Carol Rucks is the author of the poetry collection Evidence of Rain. She lives in Minneapolis.

Laurie Sewall's poems have appeared in Ploughshares, Colorado Review, Poet Lore, Perma­frost, Minnesota Review, Cimarron Review, and Hayden's Ferry Review, among other publications. She lives and teaches in Iowa.

William Snyder has published poems in The Southern Review, Poet Lore, Folio, and Southern Humanities Review among others. He was the co-winner of the 2001 Grolier Poetry Prize, winner of the 2002 Kinloch Rivers Chapbook competition; The CONSEQUENCE Prize in Poetry, 2013; the 2015 Claire Keyes Poetry Prize. He teaches writing and literature at Concordia College, Moor­head, MN.

Matthew J. Spireng's full-length books are What Focus Is and Out of Body, which won the 2004 Bluestem Poetry Award. He is an eight-time Pushcart Prize nominee.

Bart Sutter is the only writer to win the Minnesota Book Award in three different categories—poetry, fiction, and creative non-fiction. His most recent collection is Nordic Accordion: Poems in a Scandinavian Mood published by Nodin Press. Sutter has had four verse plays pro­duced, and he often performs as one-half of The Sutter Brothers, a poetry-and-music duo.

Justin Teerlinck is an occupational therapist in the Tacoma, Washington area, where he is learn­ing how to place his writing skills and sense of the absurd in service to people with disabilities. His response to most standardized test questions is, "Meow don't know this theoretical construct. Meow try again please?"

Joel Van Valin is the publisher of Whistling Shade. His recently released second novel, The Grand Dissolute, is a time travel story set in St. Paul in 1998. He enjoys cooking, but not as much as drinking.

Greg Watson's work has appeared in numerous literary journals and anthologies. His latest col­lection is All the World at Once: New and Selected Poems. He is co-editor with Richard Broderick of The Road by Heart: Poems of Fatherhood, forthcoming from Nodin Press.
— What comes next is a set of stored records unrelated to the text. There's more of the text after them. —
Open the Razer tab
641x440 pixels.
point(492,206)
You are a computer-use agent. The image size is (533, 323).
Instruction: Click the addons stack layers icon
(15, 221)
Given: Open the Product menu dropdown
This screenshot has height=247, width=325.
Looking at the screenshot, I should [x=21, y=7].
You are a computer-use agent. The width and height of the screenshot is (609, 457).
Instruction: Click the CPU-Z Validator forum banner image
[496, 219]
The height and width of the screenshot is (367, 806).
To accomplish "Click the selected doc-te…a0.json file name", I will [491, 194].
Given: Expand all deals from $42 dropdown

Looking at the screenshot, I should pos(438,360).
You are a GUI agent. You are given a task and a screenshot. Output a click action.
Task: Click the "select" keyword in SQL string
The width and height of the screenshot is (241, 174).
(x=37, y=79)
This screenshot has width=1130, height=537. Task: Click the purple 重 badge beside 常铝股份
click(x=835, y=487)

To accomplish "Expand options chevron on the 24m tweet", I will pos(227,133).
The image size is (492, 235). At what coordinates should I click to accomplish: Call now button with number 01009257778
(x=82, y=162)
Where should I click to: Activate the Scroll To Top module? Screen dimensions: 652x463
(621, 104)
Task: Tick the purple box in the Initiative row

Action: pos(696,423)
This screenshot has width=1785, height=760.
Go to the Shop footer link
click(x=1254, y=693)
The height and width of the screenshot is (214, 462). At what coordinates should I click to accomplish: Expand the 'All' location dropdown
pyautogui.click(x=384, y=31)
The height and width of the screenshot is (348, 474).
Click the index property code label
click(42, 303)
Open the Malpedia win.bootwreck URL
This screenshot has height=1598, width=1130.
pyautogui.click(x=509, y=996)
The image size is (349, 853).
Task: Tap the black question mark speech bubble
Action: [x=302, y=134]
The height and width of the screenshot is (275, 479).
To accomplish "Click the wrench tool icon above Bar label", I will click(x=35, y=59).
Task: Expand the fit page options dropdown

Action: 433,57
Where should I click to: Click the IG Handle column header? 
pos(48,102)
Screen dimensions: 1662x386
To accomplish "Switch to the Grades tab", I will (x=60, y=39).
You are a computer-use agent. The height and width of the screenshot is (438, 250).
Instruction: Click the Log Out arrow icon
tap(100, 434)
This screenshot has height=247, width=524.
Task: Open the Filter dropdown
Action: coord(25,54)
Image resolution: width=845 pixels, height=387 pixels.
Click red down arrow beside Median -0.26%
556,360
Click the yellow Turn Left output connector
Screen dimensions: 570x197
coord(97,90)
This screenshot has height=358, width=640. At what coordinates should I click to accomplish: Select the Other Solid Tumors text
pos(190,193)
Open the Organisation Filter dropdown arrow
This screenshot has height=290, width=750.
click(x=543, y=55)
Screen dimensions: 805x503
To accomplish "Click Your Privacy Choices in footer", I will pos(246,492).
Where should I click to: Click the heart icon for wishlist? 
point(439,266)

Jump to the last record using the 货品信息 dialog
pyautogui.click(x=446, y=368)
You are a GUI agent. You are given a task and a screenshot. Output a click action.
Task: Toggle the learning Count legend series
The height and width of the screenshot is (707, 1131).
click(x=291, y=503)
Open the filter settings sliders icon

Jay Wilkinson was a lawyer and then found out there was a poet inside. He lives in St. Paul and learned about wild rice, manoomin (one of several spellings), from his colleague, Patricia Bel­langer.  Pat was a Leech Lake member who was a founder of the American Indian Movement and international environmental advocate who shared her stories and passion for justice with him and others.  Pat's family sells the real thing at Northland Visions, 861 E Hennepin Ave.  Suite 130, Min­neapolis, MN.